Your objective
Pull out every line of the records below that contains the string "legend", matching case exactly.

Records from a dataset
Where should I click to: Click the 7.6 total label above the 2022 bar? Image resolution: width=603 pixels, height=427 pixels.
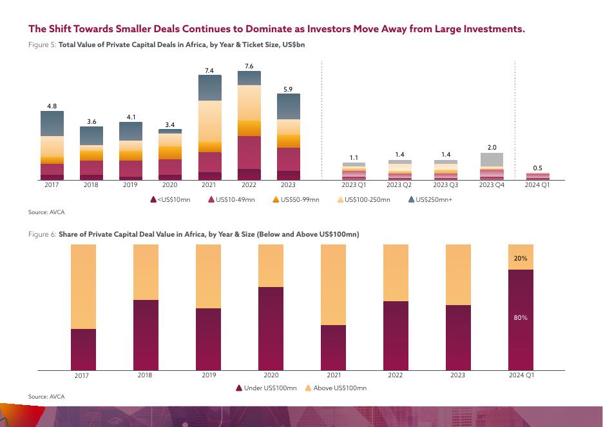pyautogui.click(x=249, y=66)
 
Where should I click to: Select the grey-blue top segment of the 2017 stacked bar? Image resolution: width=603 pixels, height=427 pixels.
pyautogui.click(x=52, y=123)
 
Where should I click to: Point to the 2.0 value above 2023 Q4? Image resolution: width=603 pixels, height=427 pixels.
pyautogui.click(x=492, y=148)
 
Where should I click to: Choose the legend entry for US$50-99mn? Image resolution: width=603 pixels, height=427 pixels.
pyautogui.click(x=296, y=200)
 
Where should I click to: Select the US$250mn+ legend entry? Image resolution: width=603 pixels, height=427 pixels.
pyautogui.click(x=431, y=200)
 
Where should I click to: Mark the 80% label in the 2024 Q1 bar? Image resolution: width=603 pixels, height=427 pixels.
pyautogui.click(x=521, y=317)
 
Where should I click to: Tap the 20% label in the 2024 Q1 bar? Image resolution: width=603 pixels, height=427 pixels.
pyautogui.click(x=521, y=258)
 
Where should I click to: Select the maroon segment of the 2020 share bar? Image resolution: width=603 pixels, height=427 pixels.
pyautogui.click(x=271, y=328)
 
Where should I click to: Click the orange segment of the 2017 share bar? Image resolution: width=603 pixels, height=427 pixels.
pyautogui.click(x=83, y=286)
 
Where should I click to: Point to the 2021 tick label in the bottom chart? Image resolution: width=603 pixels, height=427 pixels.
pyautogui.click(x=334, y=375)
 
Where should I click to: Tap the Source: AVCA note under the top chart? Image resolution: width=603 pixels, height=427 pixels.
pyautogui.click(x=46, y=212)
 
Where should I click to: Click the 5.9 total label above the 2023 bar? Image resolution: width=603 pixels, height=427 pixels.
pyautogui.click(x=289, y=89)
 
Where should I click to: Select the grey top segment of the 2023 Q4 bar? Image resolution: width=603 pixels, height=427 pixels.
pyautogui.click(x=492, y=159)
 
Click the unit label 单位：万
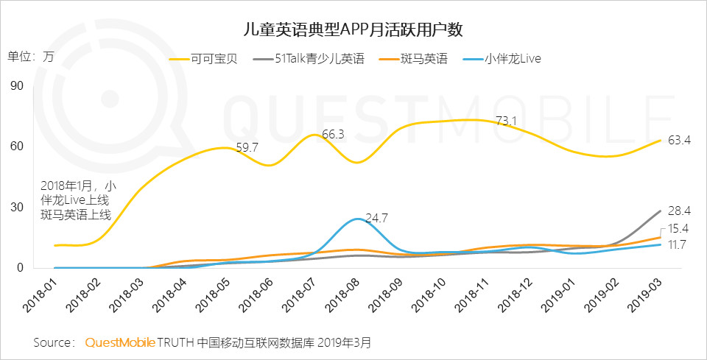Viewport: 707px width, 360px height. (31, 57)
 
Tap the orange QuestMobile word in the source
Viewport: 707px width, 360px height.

Response to the task
Where should I click to: Choose the legend entry for US$50-99mn? Image resolution: width=603 pixels, height=427 pixels.
Where should I click to: Select the US$250mn+ legend entry? Image resolution: width=603 pixels, height=427 pixels.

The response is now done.